Provided passage
* * *

Large Language Models

GPT-5 / o3 / o4-mini · Claude Opus 4 / Sonnet 4 · Gemini 2.5 Pro / 3 Pro · Llama 4

✅

Broad knowledge — handles open-ended queries, complex reasoning, and edge cases with less fine-tuning

✅

Strong multilingual base — reasonable performance across many languages without specialised training

✅

Faster to prototype — good default behaviour out of the box for pilots and demos

⚠️

Data sovereignty risk — cloud-only APIs send citizen data to third-party servers; requires careful PII handling

⚠️

High cost at scale — per-token pricing becomes significant across millions of citizen interactions

⚠️

Latency and connectivity — dependent on reliable internet; unsuitable as primary model for low-connectivity contexts

⚠️

Unpredictable outputs — larger context windows and generality increase risk of off-scope responses in constrained workflows

Best for: Exploratory pilots, non-PII tasks (translation, summarisation), and use cases where interpretive flexibility is more important than strict constraint.

* * *

Source data

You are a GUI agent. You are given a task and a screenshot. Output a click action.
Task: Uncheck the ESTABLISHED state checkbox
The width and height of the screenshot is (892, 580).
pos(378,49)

* * *

Assignment
Transcribe the large language models passage from "Best for: Exploratory" up to and including "than strict constraint.".

Exercise response
Best for: Exploratory pilots, non-PII tasks (translation, summarisation), and use cases where interpretive flexibility is more important than strict constraint.